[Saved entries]
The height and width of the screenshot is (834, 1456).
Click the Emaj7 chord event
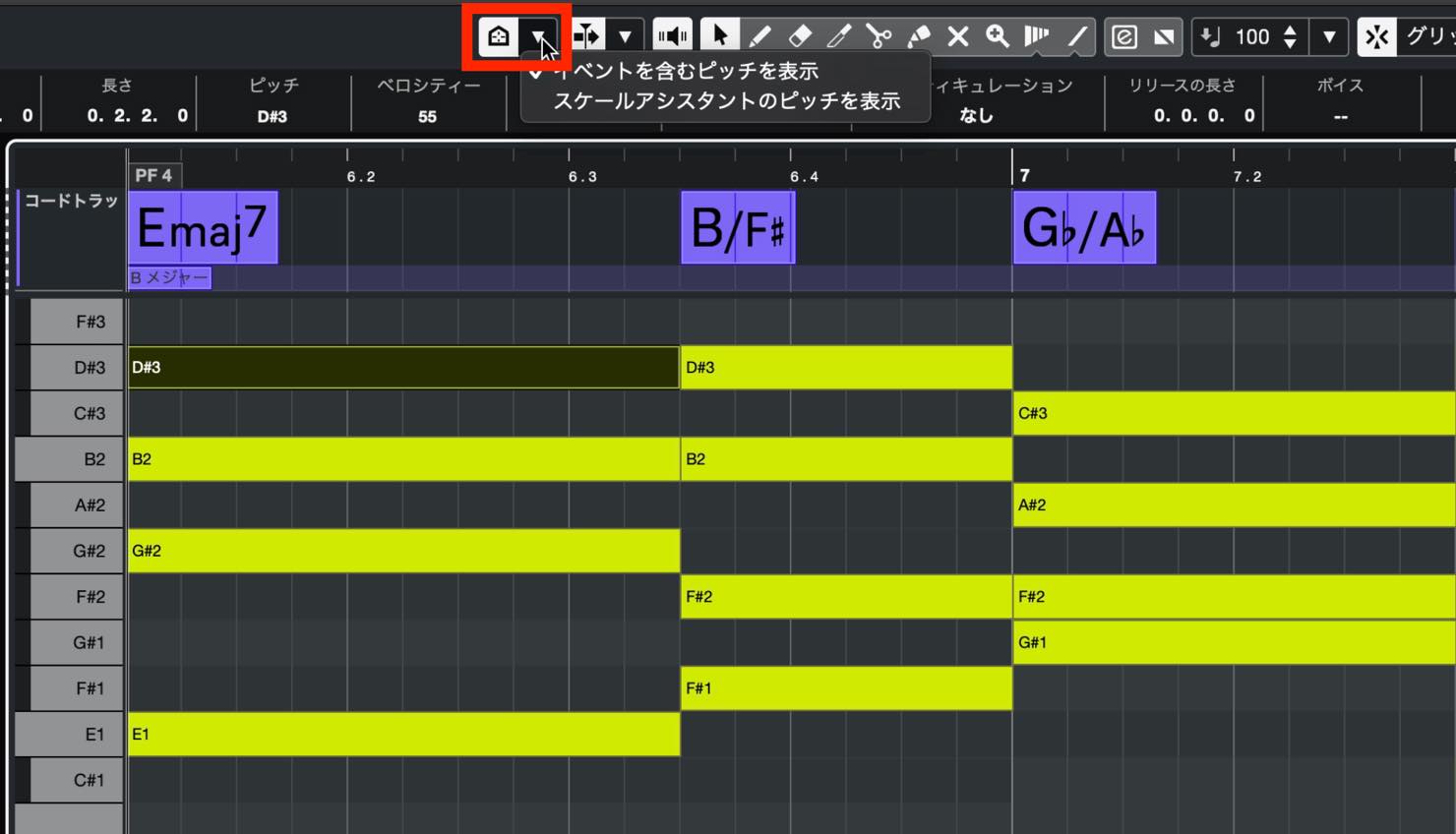pyautogui.click(x=204, y=227)
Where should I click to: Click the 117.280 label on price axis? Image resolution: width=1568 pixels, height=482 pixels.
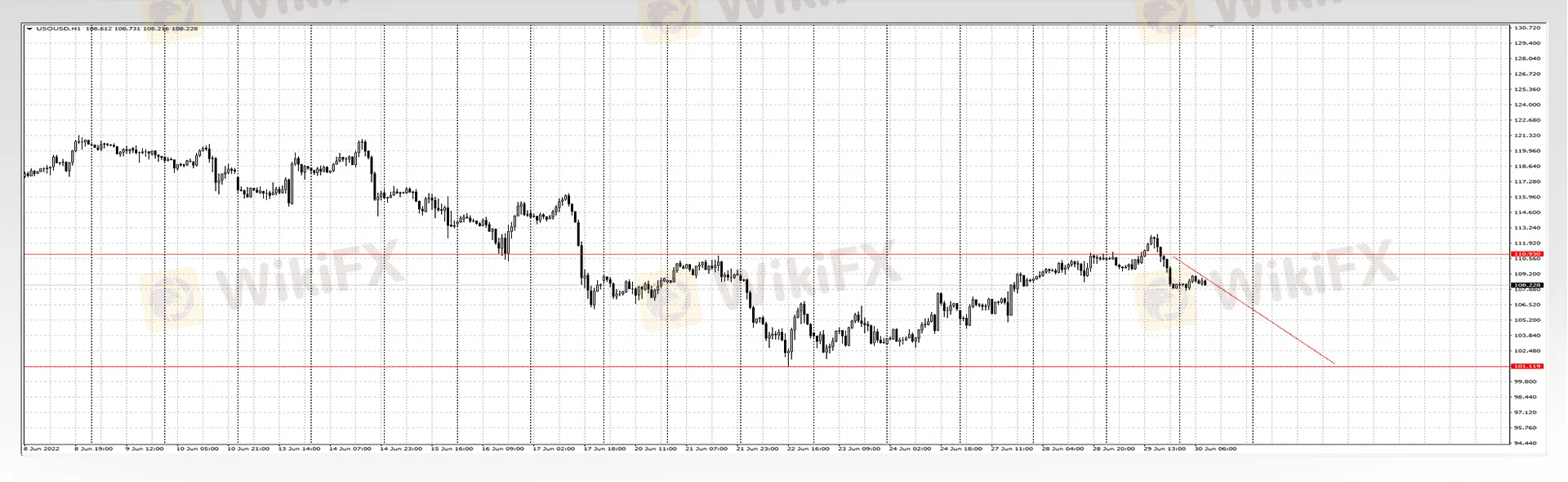click(x=1526, y=181)
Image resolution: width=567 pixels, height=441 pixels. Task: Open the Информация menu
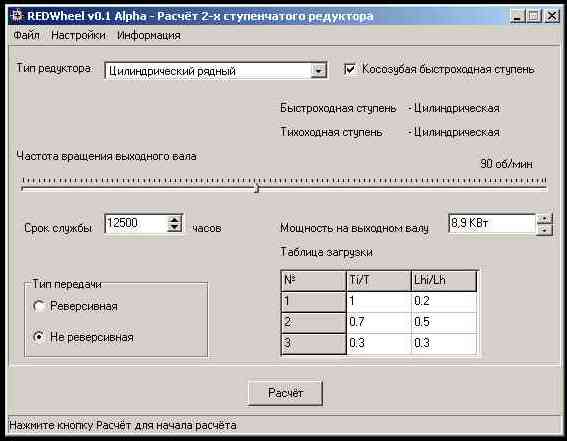coord(149,35)
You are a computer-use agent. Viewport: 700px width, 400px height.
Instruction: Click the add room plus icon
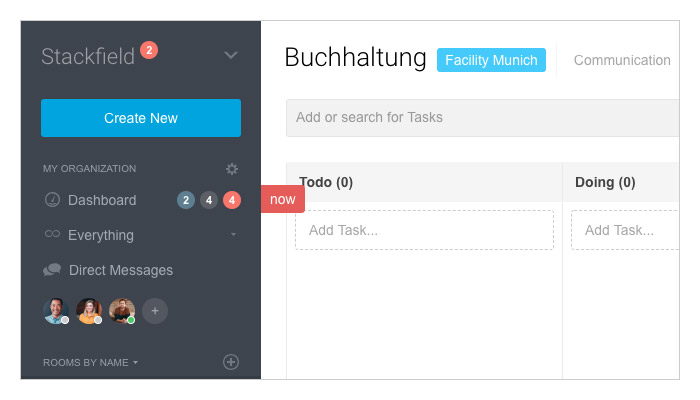tap(231, 362)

* [THE PROBLEM]:
From the line with "Where should I" down to the last line of the entries above, set down every line exactly, apart from the pictures.

* [ANSWER]:
Where should I click to: Click the 117.280 label on price axis? Image resolution: width=1568 pixels, height=482 pixels.
click(x=1526, y=181)
Image resolution: width=567 pixels, height=441 pixels. Task: Open the Информация menu
coord(149,35)
You are a computer-use agent. Viewport: 700px width, 400px height.
Instruction: Click the add room plus icon
tap(231, 362)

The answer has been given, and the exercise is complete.